This takes place in the near future, but after Uther's death; minor spoilers up to "Lancelot"; established Merlin/Arthur.

Disclaimer: I don't own BBC's Merlin, I don't own the characters, I make no profit with this, no copyright infringement intended.


Tradition

"You're lying," Merlin said, hands rummaging through the heaps of fabric, again and again, as if he was hoping he'd unexpectedly find something acceptable to wear hidden somewhere among them. "I know you're lying."

"Oh, because you know about my family history, do you?" Arthur mocked from his chair, where he was comfortably installed, feet on the table, looking at him with amused eyes.

That was a bit rich, in Merlin's opinion, considering he was the one who had helped uncover the whole gruesome tale of Arthur's birth; he glowered at the prince – king, right. He'd need some more time to get used to that.

"I know," he said through grit teeth, "that magic was forbidden!"

"Only recently," Arthur explained in a tone of strained patience. "Before that, we used magic, we had a court magician, and he had official court magician robes."
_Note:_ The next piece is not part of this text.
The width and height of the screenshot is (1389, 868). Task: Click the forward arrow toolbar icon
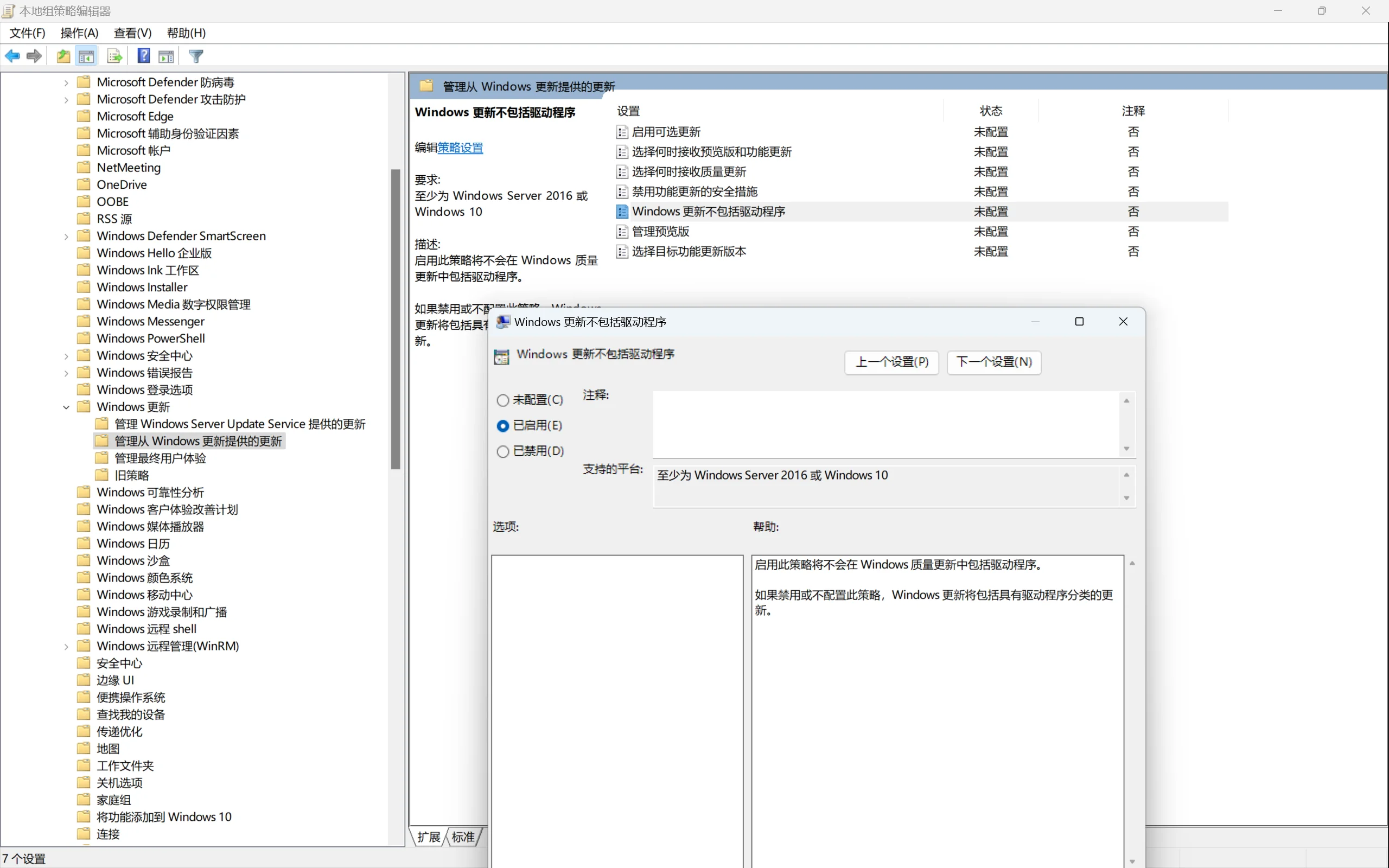tap(34, 56)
"Oh, and your father kept all that a secret, but he kept the robes' designs around, did he?!" Merlin snapped. "And they look like –" He heaved the long, heavy, extravagant, multicoloured robes up accusingly. "– this."

"Yes, Merlin," said Arthur, his grave tone contradicted by the amused smile he was not trying to hide. "Now get dressed already."

"Prat," Merlin muttered darkly, looking down at the robes in his hands, but so quietly that Arthur could pretend he hadn't heard.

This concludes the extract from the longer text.